The house is a three-storey building of ashlar with hipped slate roofs concealed by a parapet, and it incorporates elements of a smaller, earlier house. Three structures from the estate are separately recorded in the National Heritage List for England as designated Grade II listed buildings: the lodge, the gate piers, and the house itself.

==History==
The Crosse family of East Lancashire first acquired property in the Chorley area around 1400 and built a house on the Whittle-le-Woods site in the 1700s. Richard Crosse Legh was the High Sheriff of Lancashire for 1807 and a deputy-lieutenant of Lancashire. He bequeathed Shaw Hill to his daughter Anna Mary Crosse, who in 1828 married Thomas Bright Ikin, who then adopted the Crosse name as his surname. He commissioned Charles Reed of Birkenhead to rebuild the existing house in the 1840s and asked William Sawrey Gilpin to landscape the estate. Thomas Bright Crosse was appointed High Sheriff of Lancashire for 1837 and was briefly MP for Wigan in 1841 (before his election was declared void).
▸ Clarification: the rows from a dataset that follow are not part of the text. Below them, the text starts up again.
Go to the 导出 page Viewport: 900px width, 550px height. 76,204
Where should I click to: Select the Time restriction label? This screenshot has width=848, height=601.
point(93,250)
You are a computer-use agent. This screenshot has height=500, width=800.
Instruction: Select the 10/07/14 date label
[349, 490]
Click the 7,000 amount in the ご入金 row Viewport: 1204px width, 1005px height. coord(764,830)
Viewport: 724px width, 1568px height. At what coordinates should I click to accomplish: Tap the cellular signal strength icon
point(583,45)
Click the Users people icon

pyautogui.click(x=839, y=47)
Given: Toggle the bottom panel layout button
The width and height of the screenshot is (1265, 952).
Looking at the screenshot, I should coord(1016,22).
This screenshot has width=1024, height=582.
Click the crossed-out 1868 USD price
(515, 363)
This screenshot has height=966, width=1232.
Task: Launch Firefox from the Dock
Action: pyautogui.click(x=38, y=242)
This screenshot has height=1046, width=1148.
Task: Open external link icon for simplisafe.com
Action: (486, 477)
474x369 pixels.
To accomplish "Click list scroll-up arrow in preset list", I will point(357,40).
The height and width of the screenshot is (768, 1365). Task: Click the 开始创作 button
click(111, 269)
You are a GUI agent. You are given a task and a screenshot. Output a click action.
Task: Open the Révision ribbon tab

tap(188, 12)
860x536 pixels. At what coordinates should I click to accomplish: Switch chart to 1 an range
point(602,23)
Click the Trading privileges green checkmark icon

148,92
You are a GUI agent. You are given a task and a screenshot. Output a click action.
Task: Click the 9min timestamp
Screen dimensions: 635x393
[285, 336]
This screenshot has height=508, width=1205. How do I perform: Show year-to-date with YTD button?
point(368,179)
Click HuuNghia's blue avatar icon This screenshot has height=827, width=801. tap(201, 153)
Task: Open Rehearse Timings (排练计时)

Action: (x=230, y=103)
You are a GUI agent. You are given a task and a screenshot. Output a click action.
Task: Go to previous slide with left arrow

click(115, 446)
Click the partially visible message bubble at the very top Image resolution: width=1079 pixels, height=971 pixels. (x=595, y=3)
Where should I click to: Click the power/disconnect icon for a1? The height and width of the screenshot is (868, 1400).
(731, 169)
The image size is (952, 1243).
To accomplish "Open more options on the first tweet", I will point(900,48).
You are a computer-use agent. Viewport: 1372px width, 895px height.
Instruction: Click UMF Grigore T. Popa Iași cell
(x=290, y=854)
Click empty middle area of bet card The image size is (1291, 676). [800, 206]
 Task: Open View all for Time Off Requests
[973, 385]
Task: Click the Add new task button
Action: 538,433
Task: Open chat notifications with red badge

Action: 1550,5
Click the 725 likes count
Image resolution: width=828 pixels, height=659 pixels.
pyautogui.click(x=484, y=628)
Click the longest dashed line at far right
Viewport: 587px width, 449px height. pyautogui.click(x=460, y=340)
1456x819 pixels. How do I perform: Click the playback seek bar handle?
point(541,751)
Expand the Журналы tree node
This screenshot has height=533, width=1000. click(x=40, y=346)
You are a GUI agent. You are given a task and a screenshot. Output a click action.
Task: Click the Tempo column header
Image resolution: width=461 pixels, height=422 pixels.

After his death ownership of the property passed to his son Thomas Richard Crosse, Hon. Colonel of the 3rd and 4th Battalions, North Lancashire Regiment, who died in 1897. He had married Mary, the eldest daughter of the 4th Earl of Castle Stewart and had two daughters; Kathleen Mary and Ella Beatrice. Kathleen Mary never married and Ella Beatrice married John Ormerod Scarlet Thursby.

The estate is now operated as a country house hotel and golf club. The house is owned and run by the Stokes family and offers 30 bedrooms, a restaurant and an indoor swimming pool. The golf club was founded in 1923 and now maintains an 18-hole course.